Fractional methyl-D₉-PC (A, B), methyl-D₃-PC (C, D), and methyl-D₆-PC (E, F) enrichment for individual PC species. Results are presented as the labeled fraction in the total plasma PC pool for that individual PC species, compared between patients and control groups over the investigative period for 4 days. Each line color represents individual PC species; blue, PC16:0_18:2; red, PC16:0_18:1; green, PC16:0_20:4; purple, PC16:0_22:6; yellow, PC18:0/20:4; and black, PC18:0/22:6. Data are expressed as mean ± SEM.

Fig. 7.

Fractional synthesis of PC via the PEMT pathway. This was estimated by using total methyl-D₃-SAMe corrected for the corresponding methyl-D₃-PC enrichment and presented as the percentage of total PC synthesis.
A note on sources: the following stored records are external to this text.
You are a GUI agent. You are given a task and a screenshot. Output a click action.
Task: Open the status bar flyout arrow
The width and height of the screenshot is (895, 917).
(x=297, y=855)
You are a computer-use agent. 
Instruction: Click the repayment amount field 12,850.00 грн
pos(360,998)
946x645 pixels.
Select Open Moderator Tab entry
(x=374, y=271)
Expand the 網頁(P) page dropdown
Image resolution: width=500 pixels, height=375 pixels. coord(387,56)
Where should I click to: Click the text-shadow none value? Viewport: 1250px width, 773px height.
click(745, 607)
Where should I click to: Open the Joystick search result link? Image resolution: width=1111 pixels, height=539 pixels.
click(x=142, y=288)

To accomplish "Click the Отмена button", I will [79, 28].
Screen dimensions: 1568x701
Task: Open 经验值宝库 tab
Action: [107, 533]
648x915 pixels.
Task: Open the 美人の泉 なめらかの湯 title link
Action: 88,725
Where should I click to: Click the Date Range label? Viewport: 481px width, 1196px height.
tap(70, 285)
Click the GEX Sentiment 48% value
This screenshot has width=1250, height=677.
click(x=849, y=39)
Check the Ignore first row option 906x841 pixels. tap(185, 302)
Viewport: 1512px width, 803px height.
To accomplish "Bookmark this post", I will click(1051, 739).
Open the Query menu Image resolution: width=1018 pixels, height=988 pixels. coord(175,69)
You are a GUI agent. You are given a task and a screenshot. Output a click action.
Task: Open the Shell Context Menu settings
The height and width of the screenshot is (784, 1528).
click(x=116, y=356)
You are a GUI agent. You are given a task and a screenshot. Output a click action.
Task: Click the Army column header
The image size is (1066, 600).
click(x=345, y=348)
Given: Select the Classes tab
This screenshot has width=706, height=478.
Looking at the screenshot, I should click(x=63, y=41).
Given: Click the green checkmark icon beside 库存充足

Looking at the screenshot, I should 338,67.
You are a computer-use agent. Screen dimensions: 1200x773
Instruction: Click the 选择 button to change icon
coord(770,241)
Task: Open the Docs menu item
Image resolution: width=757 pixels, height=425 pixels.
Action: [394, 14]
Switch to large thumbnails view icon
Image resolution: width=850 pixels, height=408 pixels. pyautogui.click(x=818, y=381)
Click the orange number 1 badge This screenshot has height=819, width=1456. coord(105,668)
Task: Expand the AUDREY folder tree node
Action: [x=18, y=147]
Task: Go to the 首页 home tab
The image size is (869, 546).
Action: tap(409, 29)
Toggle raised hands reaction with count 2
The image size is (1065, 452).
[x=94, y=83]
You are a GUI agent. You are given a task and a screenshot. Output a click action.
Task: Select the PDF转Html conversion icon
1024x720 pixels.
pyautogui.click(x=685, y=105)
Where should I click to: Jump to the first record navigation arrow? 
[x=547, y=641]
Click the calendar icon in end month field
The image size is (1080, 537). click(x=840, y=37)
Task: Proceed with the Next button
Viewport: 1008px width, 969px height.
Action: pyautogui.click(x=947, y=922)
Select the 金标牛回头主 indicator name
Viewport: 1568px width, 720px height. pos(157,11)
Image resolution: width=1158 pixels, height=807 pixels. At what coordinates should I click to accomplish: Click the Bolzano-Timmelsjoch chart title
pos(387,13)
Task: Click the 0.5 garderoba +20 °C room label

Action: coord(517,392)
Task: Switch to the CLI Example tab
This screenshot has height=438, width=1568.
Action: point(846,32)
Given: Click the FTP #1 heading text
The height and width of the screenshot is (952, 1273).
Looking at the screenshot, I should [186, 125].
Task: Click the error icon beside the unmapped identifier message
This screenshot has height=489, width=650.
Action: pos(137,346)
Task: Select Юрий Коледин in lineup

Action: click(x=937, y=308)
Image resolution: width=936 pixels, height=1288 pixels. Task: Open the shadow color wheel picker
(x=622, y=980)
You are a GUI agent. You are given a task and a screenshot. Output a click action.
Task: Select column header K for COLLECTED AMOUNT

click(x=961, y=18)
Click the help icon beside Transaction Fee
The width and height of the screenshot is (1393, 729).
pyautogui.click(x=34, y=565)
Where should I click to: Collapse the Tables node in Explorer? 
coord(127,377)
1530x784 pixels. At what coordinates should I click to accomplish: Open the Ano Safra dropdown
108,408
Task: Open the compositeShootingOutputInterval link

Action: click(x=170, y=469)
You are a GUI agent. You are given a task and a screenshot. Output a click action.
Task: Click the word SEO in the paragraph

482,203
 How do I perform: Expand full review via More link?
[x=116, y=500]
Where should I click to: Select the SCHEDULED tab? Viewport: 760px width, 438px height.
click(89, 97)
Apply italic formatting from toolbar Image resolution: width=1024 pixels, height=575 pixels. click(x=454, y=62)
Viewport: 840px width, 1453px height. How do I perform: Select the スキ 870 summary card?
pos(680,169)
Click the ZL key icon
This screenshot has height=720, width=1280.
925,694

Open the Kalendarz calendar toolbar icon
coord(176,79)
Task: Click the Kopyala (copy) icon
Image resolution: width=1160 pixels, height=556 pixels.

The solid line represents patients and the dashed line corresponds to controls, both calculated as sigmoidal curve fits (P < 0.05).

Fig. 8.

Molecular specificity of PC fractional synthesis via the PEMT pathway. This was estimated by using methyl-D₃-SAMe corrected for the corresponding methyl-D₃-PC enrichment for the particular PC species of interest. Among the selected PC species, PC16:0_22:6 followed by PC16:0_22:6 were the major PC species synthesized by this pathway. Each colored line represents individual molecular PC species: blue, PC16:0_18:2; red, PC16:0_18:1; green, PC16:0_20:4; purple, PC16:0_22:6; and yellow, PC18:0_22:6. Data are expressed as mean ± SEM.

Fig. 9.

Plasma LPC composition at enrollment (A) and methyl-D₉-LPC and methyl-D₃-LPC enrichments (B) over the investigative period (4 days) for ARDS patients and controls. A significant difference in LPC composition was noted for LPC18:2 and LPC18:1. The LPC enrichment was calculated as percentage of total plasma LPC pool. Blue, methyl-D₉-LPC enrichment for patients; red, methyl-D₉-LPC enrichment for controls; green, methyl-D₃-LPC enrichment for patients; and purple, methyl-D₃-LPC enrichment for controls. Data are expressed as mean ± SEM. ¥P < 0.05.

Fig. 10.

Molecular specificity of fractional methyl-D₉-LPC (A, B) and methyl-D₃-LPC (C, D) enrichment for individual LPC species. Results are presented as the labeled fraction in the total plasma LPC pool for that individual PC species, compared between patient and control groups over the investigative period of 4 days. Each line color represents individual LPC species; blue, LPC16:0; red, LPC18:2; green, LPC18:1; purple, LPC18:0; yellow, LPC20:4; and black, LPC22:6. Data are expressed as mean ± SEM.